Time for the twice-monthly roundup of the major stories I've been pursuing for Xconomy San Francisco. While I was personally intrigued by the iPad 2 debut this week, there was so much other big stuff happening -- including some interesting company and product launches and funding rounds -- that I hardly had time to attend to the Apple news. Here's what was keeping me busy, in reverse chronological order:
* In my March 4 column, I shared the specs for an as-yet-unbuilt tablet application that I’d like to see someone create; it depends on cameras, so it would be perfect for the iPad 2. It’s a consumer-oriented app called “Leonardo’s Notebook” that would allow users to
emulate the Renaissance master by collecting and curating multimedia materials in digital journals. If you’re a mobile developer in search of a cool project, have at it!
* Our phones have changed a lot in the last few decades, but the experience of making a call really hasn't. A new Silicon Valley startup called Thrutu
introduced an app for Android phones that lets users exchange photos, maps, location data without interrupting a call and without switching apps. I'm waiting for the iPhone version of the Thrutu app, which is supposedly coming later this year; the startup is owned by UK-based wireless equipment maker Metaswitch.
* Alas, I didn't get an invitation to Apple's iPad 2 unveiling in San Francisco on March 2, but I followed the live blogs (Engadget's was the best, as usual). Afterward I went back to
compare the actual specs for the iPad 2 to a list I published in January of the features I thought should be added to the device. Turns out that Apple delivered on at least a couple of them.
* I put together an in-depth analysis of Altius Education, the venture-backed, San Francisco-based company
working to reinvent the community college experience through an online program called Ivy Bridge College. Founder and CEO Paul Freedman told me how the company has managed to raise graduation and transfer rates at Ivy Bridge to about 60 percent, far above the national average of 20 percent at two-year colleges.
* For a while now my default flight search choice has been Hipmunk, which has a cool interface that displays the most convenient flight options on a single page. This week the Y Combinator-based startup unveiled a
hotel search service that uses some very slick map-related visualization tricks to categorize hotel options in hundreds of cities by price, quality, and proximity to the fun stuff.
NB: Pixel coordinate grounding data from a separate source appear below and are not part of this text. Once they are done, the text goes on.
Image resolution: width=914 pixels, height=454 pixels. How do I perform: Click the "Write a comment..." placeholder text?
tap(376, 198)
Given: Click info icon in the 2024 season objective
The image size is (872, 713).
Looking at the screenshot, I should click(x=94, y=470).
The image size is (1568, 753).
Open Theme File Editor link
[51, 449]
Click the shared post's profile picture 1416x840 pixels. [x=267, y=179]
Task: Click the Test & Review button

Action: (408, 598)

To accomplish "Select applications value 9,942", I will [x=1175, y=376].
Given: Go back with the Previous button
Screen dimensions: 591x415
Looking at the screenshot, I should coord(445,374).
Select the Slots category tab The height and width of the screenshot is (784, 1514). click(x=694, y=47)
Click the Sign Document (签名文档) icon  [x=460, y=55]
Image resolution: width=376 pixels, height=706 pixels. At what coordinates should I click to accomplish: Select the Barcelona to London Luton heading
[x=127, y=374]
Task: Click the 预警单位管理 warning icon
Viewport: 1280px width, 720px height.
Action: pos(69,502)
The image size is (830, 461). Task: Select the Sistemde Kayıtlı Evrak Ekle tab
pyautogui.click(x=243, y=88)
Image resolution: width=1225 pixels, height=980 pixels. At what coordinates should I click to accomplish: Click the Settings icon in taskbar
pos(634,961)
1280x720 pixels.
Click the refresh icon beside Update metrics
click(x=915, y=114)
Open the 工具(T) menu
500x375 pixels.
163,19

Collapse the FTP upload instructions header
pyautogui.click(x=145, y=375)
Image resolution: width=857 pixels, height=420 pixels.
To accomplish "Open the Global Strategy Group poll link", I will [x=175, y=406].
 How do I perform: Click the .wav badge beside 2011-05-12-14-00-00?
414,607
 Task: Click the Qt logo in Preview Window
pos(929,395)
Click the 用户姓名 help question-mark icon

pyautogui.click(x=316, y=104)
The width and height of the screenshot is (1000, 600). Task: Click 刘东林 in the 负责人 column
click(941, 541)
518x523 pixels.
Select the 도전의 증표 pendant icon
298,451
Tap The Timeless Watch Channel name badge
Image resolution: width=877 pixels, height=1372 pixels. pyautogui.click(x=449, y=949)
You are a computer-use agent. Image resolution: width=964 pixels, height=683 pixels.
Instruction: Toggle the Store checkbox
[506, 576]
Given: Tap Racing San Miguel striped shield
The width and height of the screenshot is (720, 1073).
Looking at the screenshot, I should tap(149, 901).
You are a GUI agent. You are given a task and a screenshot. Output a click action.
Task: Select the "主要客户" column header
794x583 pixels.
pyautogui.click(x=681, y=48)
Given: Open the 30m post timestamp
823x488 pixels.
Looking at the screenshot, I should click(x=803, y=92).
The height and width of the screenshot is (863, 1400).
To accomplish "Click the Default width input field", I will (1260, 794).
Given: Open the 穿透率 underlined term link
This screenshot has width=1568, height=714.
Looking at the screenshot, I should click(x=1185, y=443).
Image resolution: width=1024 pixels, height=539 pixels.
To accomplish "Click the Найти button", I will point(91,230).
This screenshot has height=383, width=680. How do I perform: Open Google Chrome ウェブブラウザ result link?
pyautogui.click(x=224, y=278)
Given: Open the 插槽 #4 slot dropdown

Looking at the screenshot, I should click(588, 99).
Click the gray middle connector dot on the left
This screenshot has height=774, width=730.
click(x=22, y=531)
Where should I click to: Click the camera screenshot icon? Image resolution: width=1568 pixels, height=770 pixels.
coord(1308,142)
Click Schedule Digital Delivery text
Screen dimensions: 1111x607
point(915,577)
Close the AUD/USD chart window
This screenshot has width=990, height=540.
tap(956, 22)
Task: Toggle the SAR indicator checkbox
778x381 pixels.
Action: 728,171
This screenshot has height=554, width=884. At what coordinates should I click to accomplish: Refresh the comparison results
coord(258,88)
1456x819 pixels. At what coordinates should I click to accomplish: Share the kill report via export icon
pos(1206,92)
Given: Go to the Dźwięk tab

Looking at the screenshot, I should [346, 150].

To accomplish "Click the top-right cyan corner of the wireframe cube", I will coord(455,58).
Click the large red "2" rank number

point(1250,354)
* Did you know that there's a weather insurance company in San Francisco that
sends checks to farmers automatically after extreme weather episodes? I didn't, but it turns out it was founded five years ago by a couple of ex-Googlers. Google Ventures, Khosla Ventures, and a syndicate of other investors announced that they had put $42 million into the company's Series B round.
* I published the
second part of a two-part column called "Seven Questions That Will Decide Mobile's Future." I wrote these two columns as a kind of personal study guide for Xconomy's upcoming
Mobile Madness 2011 forum in Boston on March 9, but hopefully they'll be useful to other readers as well. It's a pretty long read, so I also put together an
Instapaper-friendly single-page version of the two columns together.
* I love to travel, and I also love digital mapping tools, so I was really impressed by the way new startup
Room 77 uses Google Earth to give prospective hotel guests a simulated view out the window of every room in 500 hotels. The company's service is sort of like SeatGuru for hotels, allowing you to preview (but not yet reserve) specific rooms within the hotels it has indexed.
* Mark Zuckerberg isn't the only super-smart twenty-something CEO in Palo Alto. I've been following Box.net's Aaron Levie for a while now, and he gave me the
inside story of Box.net's recent $48 million fundraising round, announced February 24. Unlike many other Web 2.0 startups, Box.net needs some serious capital to grow, given that it needs actual data centers to support its cloud-based system for business document sharing.
* An outrageous fraction of the electricity generated by power plants -- something like 10 percent -- is lost during AC-to-DC conversion before the power gets to our computers and other appliances. There's a company in Goleta, CA, called Transphorm that's been working for years on
gallium nitride-based electronics for far more efficient power converters; the company came out of stealth mode on February 23 and announced that it had collected $20 million in a round led by Google Ventures, which gave me the occasion to write a long feature.